O levantamento encontrou 93 encontros, dos quais 62 são considerados confiáveis. Todas essas estrelas são da chamada sequência principal, a fase estável da vida estelar. A ausência de estrelas evoluídas, como anãs brancas ou estrelas de nêutrons, limita a análise, pois esses corpos poderiam ter influenciado mais o cometa.
Leia mais:
- Novo cometa tem brilho triplicado e já está quase visível a olho nu
- Chegar perto de um visitante interestelar não é ficção científica
- Visitante interestelar tem “cabeleira” de 350 mil km de dióxido de carbono
Observatório no Chile pode encontrar pelo menos um visitante interestelar por ano
Mesmo assim, o estudo traz informações importantes. O encontro mais significativo aconteceu há cerca de 72 mil anos, com a estrela HD 187760, localizada a 84 anos-luz e com 70% da massa do Sol. Essa passagem alterou levemente a velocidade e a trajetória do 3I/ATLAS, mas sem impacto relevante.
Segundo os autores, “o 3I/ATLAS não foi significativamente influenciado por encontros com estrelas conhecidas nos últimos 4,27 milhões de anos”. Ou seja, não há registros de sobrevoos estelares recentes capazes de explicar sua órbita ou origem.

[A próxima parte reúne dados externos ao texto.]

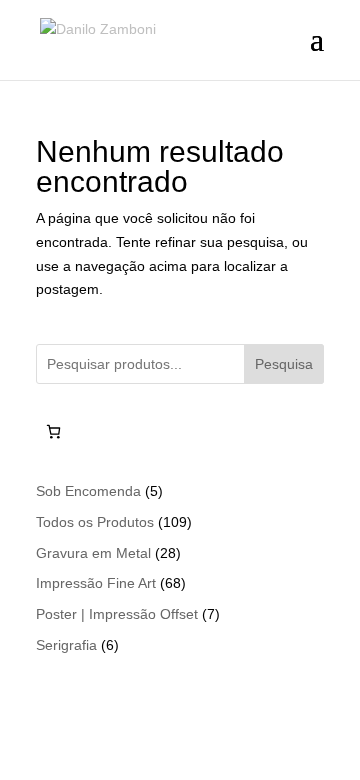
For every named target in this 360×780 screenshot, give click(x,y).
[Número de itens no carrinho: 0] (53, 431)
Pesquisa (284, 364)
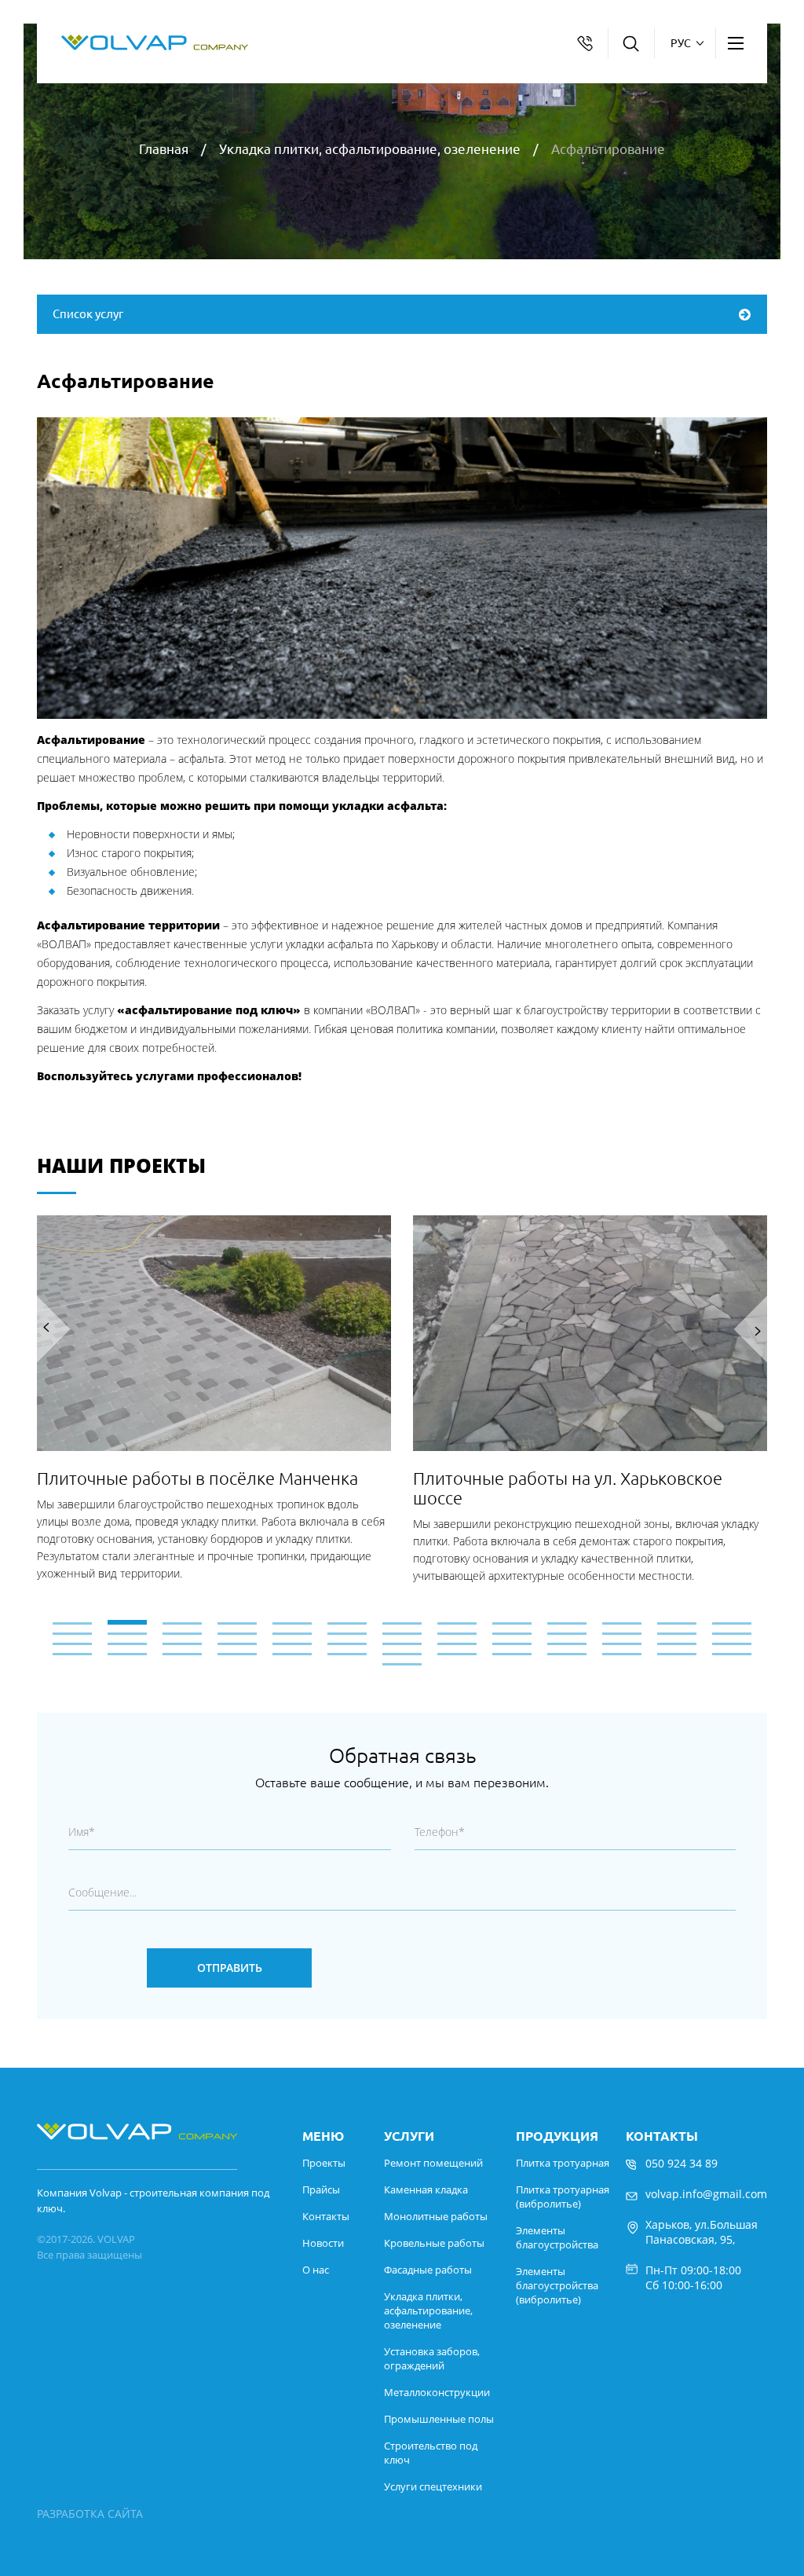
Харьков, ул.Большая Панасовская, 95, (701, 2232)
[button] (402, 1623)
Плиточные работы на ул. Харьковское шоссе (567, 1488)
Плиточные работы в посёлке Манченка (197, 1478)
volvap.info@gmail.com (706, 2193)
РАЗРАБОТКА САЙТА (90, 2513)
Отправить (229, 1967)
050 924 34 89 (681, 2163)
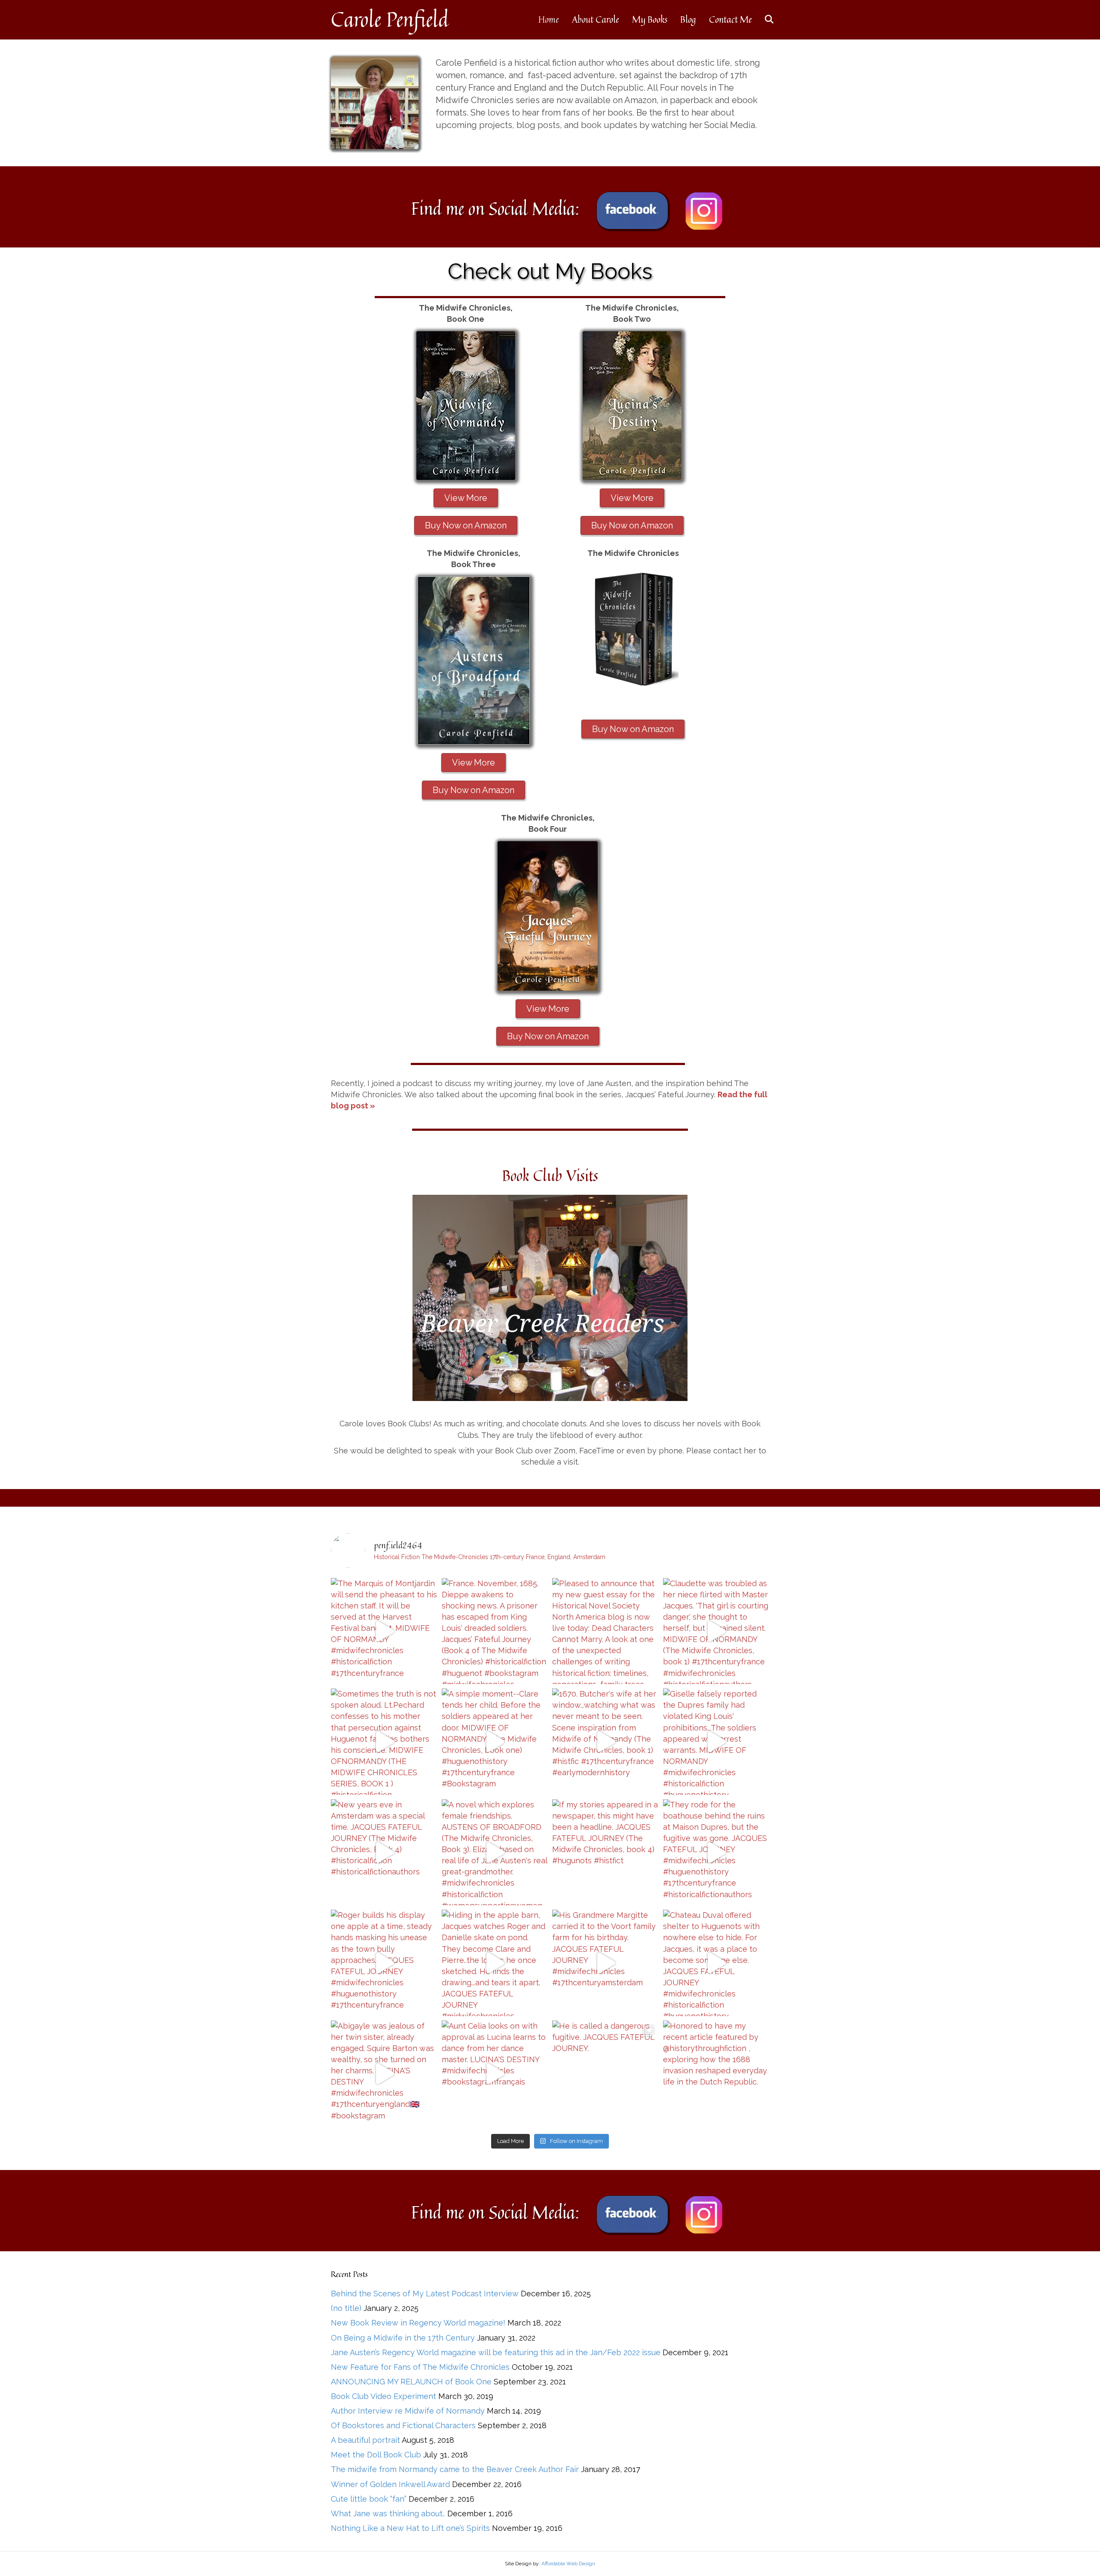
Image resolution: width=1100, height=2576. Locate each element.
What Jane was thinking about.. (388, 2513)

Conforme destaca o Universe Today, além de vasculhar o passado do cometa, a pesquisa prepara o caminho para estudar futuros visitantes interestelares. Com o Observatório Vera Rubin, recém-inaugurado no Chile, os cientistas esperam detectar de um a dois objetos desse tipo por ano, ou cerca de 15 durante os 10 anos planejados para o projeto LSST (sigla em inglês para Pesquisa sobre o Legado do Espaço e do Tempo).
A expectativa é que, juntas, essas detecções permitam entender melhor os ISOs, mostrando como o material planetário está distribuído na galáxia. Estudos recentes indicam que essa população é heterogênea e fornece informações únicas sobre a evolução de sistemas planetários em toda a Via Láctea.
Apesar de promissores, os resultados do estudo recente não respondem ao certo a grande questão: de onde veio o 3I/ATLAS? “Os dados indicam que, embora o 3I/ATLAS siga uma órbita de disco fino na vizinhança solar, ele pode ser um objeto antigo, consistente com a ejeção de um disco planetesimal primordial em um sistema formado precocemente, ou de uma exo-nuvem de Oort, e está provavelmente associado à região de transição entre o disco fino e o disco espesso, mas sua origem permanece desconhecida”, concluem os pesquisadores.